Sonia's father, a pulmonologist, had made his money in the era after Medicare was introduced. Like most doctors of that generation, he had learned to play the fee-for-service game, amassing a huge personal fortune—millions—the kind of money that wasn't available anymore, no matter how hard you worked. He had told me I was living in a fool's paradise as a salaried physician, where there was little financial incentive to see more patients or order tests. “If you want to get ghee out of a jar, you cannot do it with a straight finger,” he'd said, recounting an old Punjabi proverb. “It has to be bent.” But I didn't want to do private practice. I didn't want to give up my job and the academic life, where I could practice the way I wanted, mostly free from the demands of the marketplace; where there was no pressure to overtreat patients; and where I could take pride in teaching the next generation of doctors. Ironically, it's the people who have money who seem to feel most strongly that you need money to be happy.

“I'm just asking for a plan for a better financial future,” Sonia pressed on. “I know I need to work, but I can't do that right now with the baby. I want nice things for us: a home, safe cars, good schools. They may seem trivial to you, but they are not to me.”

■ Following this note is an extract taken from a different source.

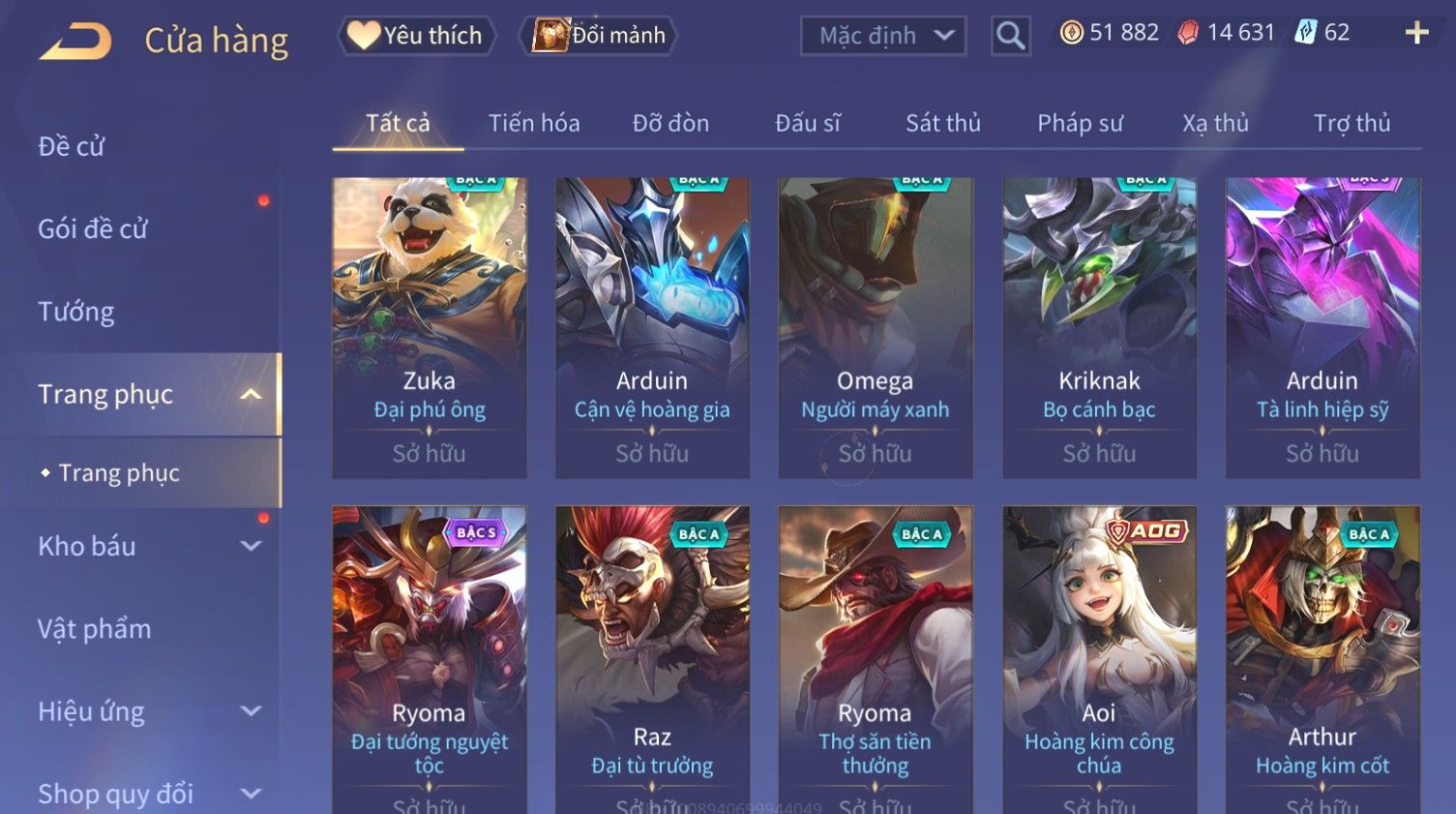1456x814 pixels.
Task: Tap the red ruby currency icon
Action: point(1188,33)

Of course, they weren't trivial, and in fact I felt sorry for my wife, overwhelmed, physically exhausted, and trapped in a shoebox apartment among piles of laundry with no room to move—and all of it under the shackle of financial dependence on me. But I believed that I couldn't allow myself to empathize. I was afraid that if I gave credence to her perceptions, I'd have to compromise what I felt at the time were my principles.